> _AIM OF THE TASK_
The response must contain every record, repeated exactly.

> _MATERIAL FOR THIS TASK_
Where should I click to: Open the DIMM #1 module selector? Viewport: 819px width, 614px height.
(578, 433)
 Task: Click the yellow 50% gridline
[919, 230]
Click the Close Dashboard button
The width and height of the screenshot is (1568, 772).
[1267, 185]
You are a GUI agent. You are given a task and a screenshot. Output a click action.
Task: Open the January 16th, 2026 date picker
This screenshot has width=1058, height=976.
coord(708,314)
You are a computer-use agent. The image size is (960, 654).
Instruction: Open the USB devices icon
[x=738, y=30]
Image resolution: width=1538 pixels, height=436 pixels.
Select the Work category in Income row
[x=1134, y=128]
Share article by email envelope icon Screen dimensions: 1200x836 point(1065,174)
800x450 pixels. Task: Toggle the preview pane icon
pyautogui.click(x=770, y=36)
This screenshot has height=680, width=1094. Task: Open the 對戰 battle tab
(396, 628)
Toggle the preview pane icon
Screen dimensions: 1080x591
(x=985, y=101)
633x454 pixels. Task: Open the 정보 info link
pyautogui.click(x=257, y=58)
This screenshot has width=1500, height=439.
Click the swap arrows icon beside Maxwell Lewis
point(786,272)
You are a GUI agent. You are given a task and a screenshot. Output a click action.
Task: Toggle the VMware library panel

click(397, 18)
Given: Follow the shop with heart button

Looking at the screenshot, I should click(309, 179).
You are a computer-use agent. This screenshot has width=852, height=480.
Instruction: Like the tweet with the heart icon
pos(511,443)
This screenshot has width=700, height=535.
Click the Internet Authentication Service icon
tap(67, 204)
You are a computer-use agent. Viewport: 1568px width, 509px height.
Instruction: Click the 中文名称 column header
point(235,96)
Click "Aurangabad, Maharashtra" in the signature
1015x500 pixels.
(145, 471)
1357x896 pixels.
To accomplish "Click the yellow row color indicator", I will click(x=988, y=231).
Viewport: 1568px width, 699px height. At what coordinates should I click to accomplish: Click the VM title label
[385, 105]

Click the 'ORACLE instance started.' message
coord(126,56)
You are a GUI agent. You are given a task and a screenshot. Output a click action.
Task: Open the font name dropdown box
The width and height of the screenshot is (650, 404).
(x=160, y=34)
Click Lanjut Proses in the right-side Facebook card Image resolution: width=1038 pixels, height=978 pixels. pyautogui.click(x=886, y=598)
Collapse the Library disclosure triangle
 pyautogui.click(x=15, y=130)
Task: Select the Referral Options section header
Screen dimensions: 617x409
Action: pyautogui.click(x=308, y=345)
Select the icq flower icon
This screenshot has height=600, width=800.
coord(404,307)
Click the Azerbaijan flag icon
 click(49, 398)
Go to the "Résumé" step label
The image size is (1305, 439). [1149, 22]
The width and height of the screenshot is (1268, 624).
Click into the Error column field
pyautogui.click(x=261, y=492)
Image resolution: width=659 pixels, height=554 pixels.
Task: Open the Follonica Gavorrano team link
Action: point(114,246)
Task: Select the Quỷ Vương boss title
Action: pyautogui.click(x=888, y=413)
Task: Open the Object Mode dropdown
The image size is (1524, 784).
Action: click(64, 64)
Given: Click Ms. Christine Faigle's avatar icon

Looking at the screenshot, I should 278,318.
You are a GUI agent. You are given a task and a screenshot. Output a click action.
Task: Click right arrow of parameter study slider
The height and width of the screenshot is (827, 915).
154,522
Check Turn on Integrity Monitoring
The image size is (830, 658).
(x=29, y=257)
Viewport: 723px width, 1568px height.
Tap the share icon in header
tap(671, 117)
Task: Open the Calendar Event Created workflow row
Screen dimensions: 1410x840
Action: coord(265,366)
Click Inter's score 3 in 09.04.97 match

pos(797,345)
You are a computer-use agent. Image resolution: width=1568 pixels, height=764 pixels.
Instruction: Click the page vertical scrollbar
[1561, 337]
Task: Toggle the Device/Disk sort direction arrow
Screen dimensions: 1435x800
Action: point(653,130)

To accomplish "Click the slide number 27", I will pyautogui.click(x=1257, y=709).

> _ANSWER TO THIS PROBLEM_
Where should I click to: Open the DIMM #1 module selector? Viewport: 819px width, 614px height.
(578, 433)
 Task: Click the yellow 50% gridline
[919, 230]
Click the Close Dashboard button
The width and height of the screenshot is (1568, 772).
[1267, 185]
You are a GUI agent. You are given a task and a screenshot. Output a click action.
Task: Open the January 16th, 2026 date picker
This screenshot has width=1058, height=976.
coord(708,314)
You are a computer-use agent. The image size is (960, 654).
Instruction: Open the USB devices icon
[x=738, y=30]
Image resolution: width=1538 pixels, height=436 pixels.
Select the Work category in Income row
[x=1134, y=128]
Share article by email envelope icon Screen dimensions: 1200x836 point(1065,174)
800x450 pixels. Task: Toggle the preview pane icon
pyautogui.click(x=770, y=36)
This screenshot has height=680, width=1094. Task: Open the 對戰 battle tab
(396, 628)
Toggle the preview pane icon
Screen dimensions: 1080x591
(x=985, y=101)
633x454 pixels. Task: Open the 정보 info link
pyautogui.click(x=257, y=58)
This screenshot has width=1500, height=439.
Click the swap arrows icon beside Maxwell Lewis
point(786,272)
You are a GUI agent. You are given a task and a screenshot. Output a click action.
Task: Toggle the VMware library panel

click(397, 18)
Given: Follow the shop with heart button

Looking at the screenshot, I should click(309, 179).
You are a computer-use agent. This screenshot has width=852, height=480.
Instruction: Like the tweet with the heart icon
pos(511,443)
This screenshot has width=700, height=535.
Click the Internet Authentication Service icon
tap(67, 204)
You are a computer-use agent. Viewport: 1568px width, 509px height.
Instruction: Click the 中文名称 column header
point(235,96)
Click "Aurangabad, Maharashtra" in the signature
1015x500 pixels.
(145, 471)
1357x896 pixels.
To accomplish "Click the yellow row color indicator", I will click(x=988, y=231).
Viewport: 1568px width, 699px height. At what coordinates should I click to accomplish: Click the VM title label
[385, 105]

Click the 'ORACLE instance started.' message
coord(126,56)
You are a GUI agent. You are given a task and a screenshot. Output a click action.
Task: Open the font name dropdown box
The width and height of the screenshot is (650, 404).
(x=160, y=34)
Click Lanjut Proses in the right-side Facebook card Image resolution: width=1038 pixels, height=978 pixels. pyautogui.click(x=886, y=598)
Collapse the Library disclosure triangle
 pyautogui.click(x=15, y=130)
Task: Select the Referral Options section header
Screen dimensions: 617x409
Action: pyautogui.click(x=308, y=345)
Select the icq flower icon
This screenshot has height=600, width=800.
coord(404,307)
Click the Azerbaijan flag icon
 click(49, 398)
Go to the "Résumé" step label
The image size is (1305, 439). [1149, 22]
The width and height of the screenshot is (1268, 624).
Click into the Error column field
pyautogui.click(x=261, y=492)
Image resolution: width=659 pixels, height=554 pixels.
Task: Open the Follonica Gavorrano team link
Action: point(114,246)
Task: Select the Quỷ Vương boss title
Action: pyautogui.click(x=888, y=413)
Task: Open the Object Mode dropdown
The image size is (1524, 784).
Action: click(64, 64)
Given: Click Ms. Christine Faigle's avatar icon

Looking at the screenshot, I should 278,318.
You are a GUI agent. You are given a task and a screenshot. Output a click action.
Task: Click right arrow of parameter study slider
The height and width of the screenshot is (827, 915).
154,522
Check Turn on Integrity Monitoring
The image size is (830, 658).
(x=29, y=257)
Viewport: 723px width, 1568px height.
Tap the share icon in header
tap(671, 117)
Task: Open the Calendar Event Created workflow row
Screen dimensions: 1410x840
Action: coord(265,366)
Click Inter's score 3 in 09.04.97 match

pos(797,345)
You are a computer-use agent. Image resolution: width=1568 pixels, height=764 pixels.
Instruction: Click the page vertical scrollbar
[1561, 337]
Task: Toggle the Device/Disk sort direction arrow
Screen dimensions: 1435x800
Action: point(653,130)

To accomplish "Click the slide number 27", I will pyautogui.click(x=1257, y=709).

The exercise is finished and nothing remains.